- Problem description: Note how many lines in these entries contain "computer", and reply with that number alone.

- Provided entries:
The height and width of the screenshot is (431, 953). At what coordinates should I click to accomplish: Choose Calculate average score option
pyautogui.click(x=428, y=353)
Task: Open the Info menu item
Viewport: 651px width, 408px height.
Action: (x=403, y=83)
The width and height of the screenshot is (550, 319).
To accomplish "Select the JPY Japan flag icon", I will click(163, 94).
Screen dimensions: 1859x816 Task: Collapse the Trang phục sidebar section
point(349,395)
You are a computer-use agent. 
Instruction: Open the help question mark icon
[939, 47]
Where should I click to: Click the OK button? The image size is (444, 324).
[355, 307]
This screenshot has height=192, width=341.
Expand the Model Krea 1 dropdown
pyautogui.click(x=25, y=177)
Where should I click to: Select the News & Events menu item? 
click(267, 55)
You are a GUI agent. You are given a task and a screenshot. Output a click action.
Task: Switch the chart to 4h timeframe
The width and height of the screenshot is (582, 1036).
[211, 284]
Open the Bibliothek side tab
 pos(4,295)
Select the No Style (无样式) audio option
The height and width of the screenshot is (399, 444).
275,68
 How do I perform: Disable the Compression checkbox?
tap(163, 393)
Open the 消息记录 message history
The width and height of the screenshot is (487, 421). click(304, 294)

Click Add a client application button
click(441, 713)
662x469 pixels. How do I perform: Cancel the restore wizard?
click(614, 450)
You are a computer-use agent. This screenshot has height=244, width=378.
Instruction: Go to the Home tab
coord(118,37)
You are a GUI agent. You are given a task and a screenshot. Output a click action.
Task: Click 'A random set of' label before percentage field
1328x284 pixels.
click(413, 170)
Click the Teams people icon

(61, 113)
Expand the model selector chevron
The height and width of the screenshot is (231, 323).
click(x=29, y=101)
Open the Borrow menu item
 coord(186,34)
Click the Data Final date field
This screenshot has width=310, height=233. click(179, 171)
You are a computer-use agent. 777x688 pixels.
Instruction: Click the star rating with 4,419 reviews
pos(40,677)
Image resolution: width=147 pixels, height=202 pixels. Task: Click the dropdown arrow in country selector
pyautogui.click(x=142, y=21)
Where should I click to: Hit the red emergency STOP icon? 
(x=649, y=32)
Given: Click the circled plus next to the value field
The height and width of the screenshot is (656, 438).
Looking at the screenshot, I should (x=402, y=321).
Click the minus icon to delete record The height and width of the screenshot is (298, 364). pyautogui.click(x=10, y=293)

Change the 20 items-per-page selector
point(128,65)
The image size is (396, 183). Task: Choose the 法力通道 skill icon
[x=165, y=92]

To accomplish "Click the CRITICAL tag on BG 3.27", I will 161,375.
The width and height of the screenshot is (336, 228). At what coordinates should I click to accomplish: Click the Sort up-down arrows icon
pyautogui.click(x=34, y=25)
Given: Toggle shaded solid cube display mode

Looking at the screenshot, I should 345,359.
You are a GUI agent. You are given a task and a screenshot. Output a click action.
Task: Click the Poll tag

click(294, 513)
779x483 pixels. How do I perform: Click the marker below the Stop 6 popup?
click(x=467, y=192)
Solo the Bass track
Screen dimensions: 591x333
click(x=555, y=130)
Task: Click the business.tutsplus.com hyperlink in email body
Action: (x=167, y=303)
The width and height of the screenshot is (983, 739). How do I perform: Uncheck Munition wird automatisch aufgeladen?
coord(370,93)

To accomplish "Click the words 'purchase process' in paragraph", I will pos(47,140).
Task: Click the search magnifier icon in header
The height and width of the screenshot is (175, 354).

- Reply to the exercise: 3